Okay don't hate me for asking this question, but I am a third-year medical student who is very interested in emergency medicine and is pretty dead set on going into it.
I just love the pace, diagnosing first, the variety of problems, the need to perform at your best at the most stressful/urgent time in a patients care, and the patient interaction.
I just wanted to know what people in this specific profession feel that direct impact of the ACA on emergency medicine is.
More patients? Less pay? Better job opportunities? Less primary care problems?
Yes, probably not, maybe, no.
There's a lot that we don't know about how the ACA is going to impact things (especially with the mandatory Medicaid expansion being blocked) but if you look at systems that have implemented mandatory insurance there are trends that arise:
1) Insured people consume more health-care than their un-insured counterparts.
2) There is no flood of new primary care doctors to meet this demand. PCPs have long been trying to maximize revenue by maximizing volume and there's essentially no surge capacity left in the system (unless the new insurance paid high enough rates to reverse the trend towards concierge medicine, which they don't).
3) These newly insured pts without the ability to access primary care services for anything other than scheduled months-in-advance check-ups will utilize the ED for things they wouldn't have without insurance.
4) For actual emergencies, we'll come out ahead since the costs of an ED stay will zero out (or at least come quite close) the deductible and so the uninsured appy, TIA, etc. will be bringing in more revenue than when they were self pay. For the primary care stuff, it will be essentially the same scenario as it is now (at least in states without Medicaid expansion) since the majority of the newly insured are going to have huge deductibles for anything that's not preventive primary care.

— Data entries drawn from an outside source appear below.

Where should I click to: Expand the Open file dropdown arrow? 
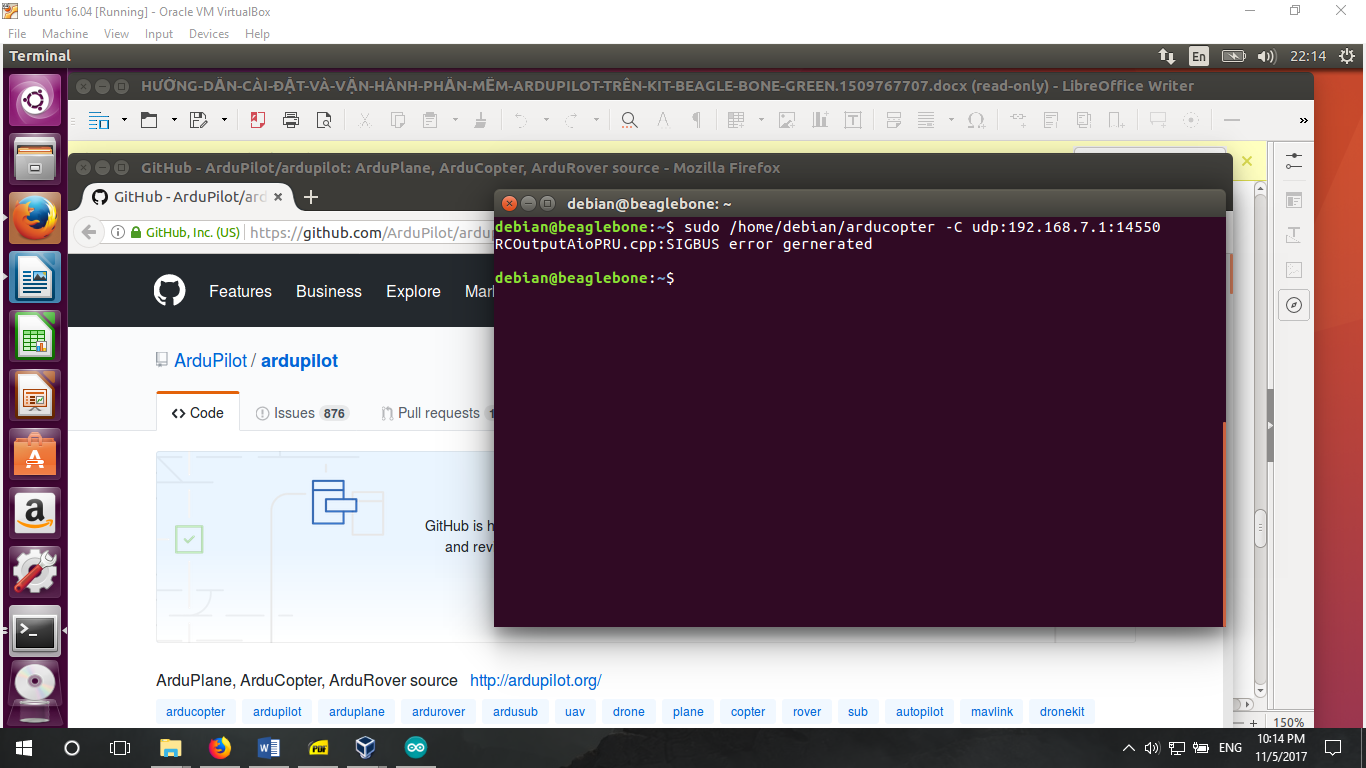pyautogui.click(x=174, y=121)
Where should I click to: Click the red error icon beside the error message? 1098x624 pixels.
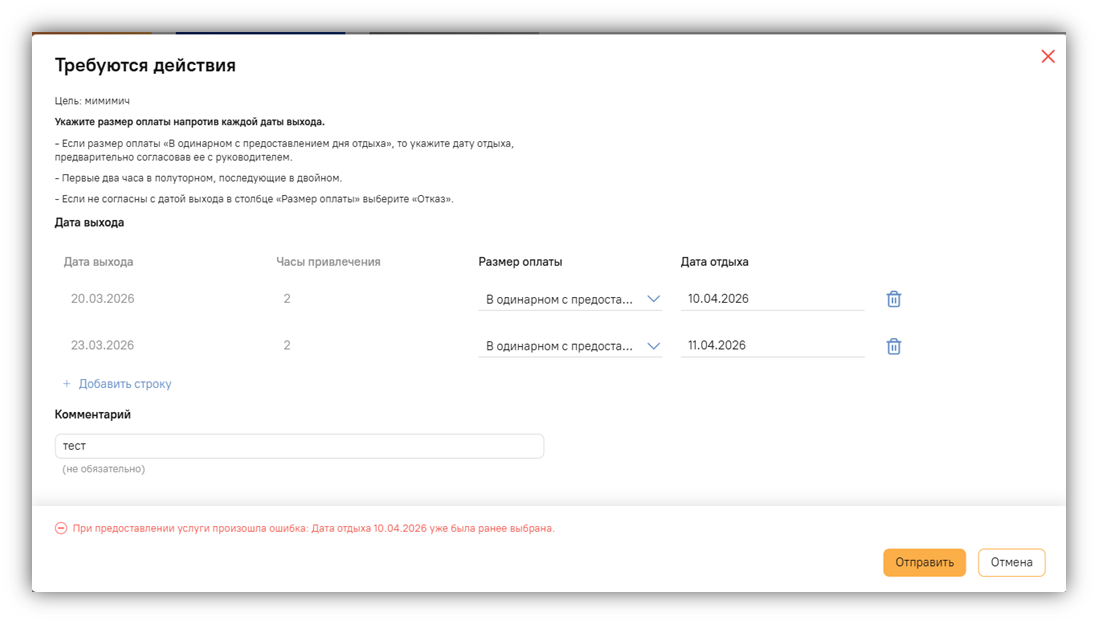61,528
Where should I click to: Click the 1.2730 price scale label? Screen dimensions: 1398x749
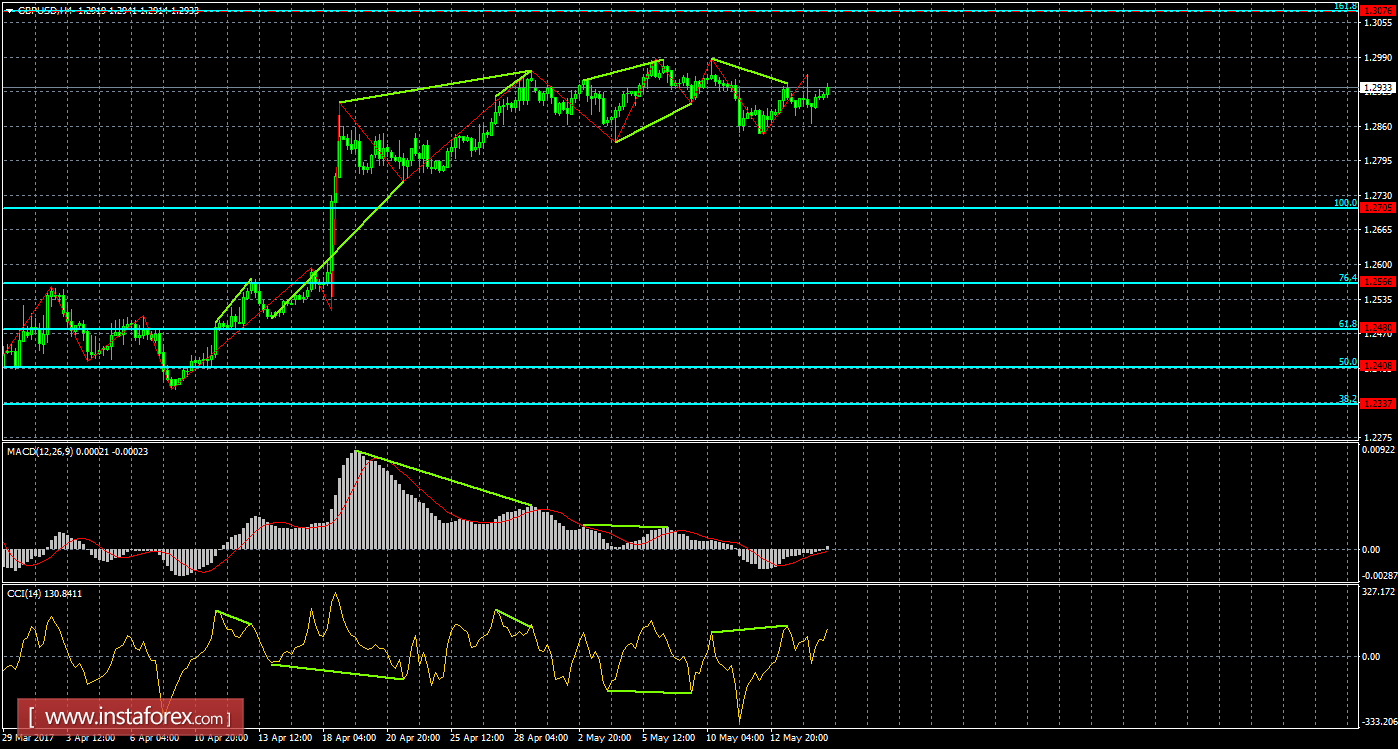pyautogui.click(x=1377, y=195)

5) Urgent cares will handle some of the PCP overflow, but the average NP is going to refer to the ED significantly more than the average MD (not sure the magnitude of the effect but it's worth mentioning).
6) Job opportunities are going to very locally, depending on how well the particular hospital systems in your area are at staying profitable.
7) We'll see more primary care issues because of 1,2,3, (and to a lesser extent) 5. Hospitals will continue trying to find reliable ways of diverting this business to a less expensive venue (screen-outs +/- referral to hospital owned UC/IM or FP office or nurse driven"medical home"), but at least at the moment the incentives for diversion aren't worth the effort for most systems.
Bonus:
The difference between being a good and great EP is two-fold:
1) Great EPs find the practice of emergency medicine intellectually interesting and cultivate and maintain that interest as their careers mature. Good EPs maintain competence but are just focused on executing their assigned tasks well. Good EPs probably notice a dozen things a day that could be done better but no longer (or never did) have the activation energy to work on improving them.
2) Great EPs care about their patients, all of them. When they talk about frequent flyers, there's a sadness in their faces that the rest of us don't have. They call back the patients they sent home to see how they're doing. They follow the course of patients upstairs. They want to do the right thing for the patient because it will make the patient better, not because it means they're less likely to get sued or get yelled at by another physician.
Unrelated tangent: The 2nd part was actually easier when the paternalistic model of medicine was the standard. It's a lot easier to care about someone if you're taking responsibility for their choices.